On today's episode, Andrew Keen talks with Roy Richard Grinker on his new book, Nobody's Normal, which examines the attitudes toward mental illness throughout history.
Roy Richard Grinker, Ph.D. is Professor of Anthropology at George Washington University and Editor-in-chief of Anthropological Quarterly. He is the author of Nobody’s Normal: How Culture Created the Stigma of Mental Illness (NY: W.W. Norton, January 2021), among other books.
Grinker was born and raised in Chicago where his father, grandfather, and great grandfather practiced psychoanalysis. He received his B.A. in anthropology at Grinnell College in 1983, his M.A. in social anthropology at Harvard University in 1985, and his Ph.D. in social anthropology in 1989.
Grinker has conducted research on hunter-gatherers in central Africa, North Korean defectors in South Korea, and the epidemiology of autism.
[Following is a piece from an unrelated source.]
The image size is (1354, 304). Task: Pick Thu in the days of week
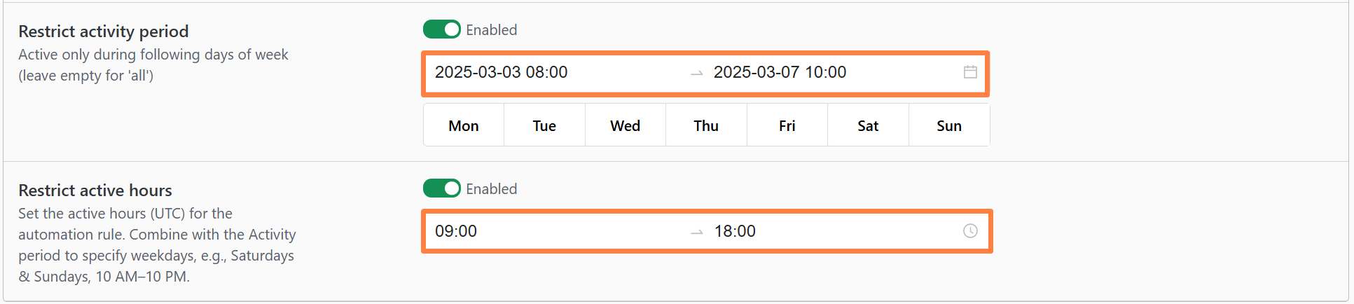706,126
In 2008, his book Unstrange Minds: Remapping the World of Autism was the recipient of the National Alliance on Mental Illness KEN award for “outstanding contribution to the understanding of mental illness.”
Unstrange Minds was inspired by his daughter, Isabel, who was diagnosed with autism in 1994. The book documents Grinker’s global quest to discover the surprising truth about why autism is so much more common today. In the process, he made controversial discoveries that both his understanding of autism and his relationship with his daughter.
Building on Unstrange Minds, and based on research in Africa, Asia, and the U.S., his new book, Nobody’s Normal, tells the uplifting story of how we are successfully challenging the stigma that has long shadowed mental illnesses.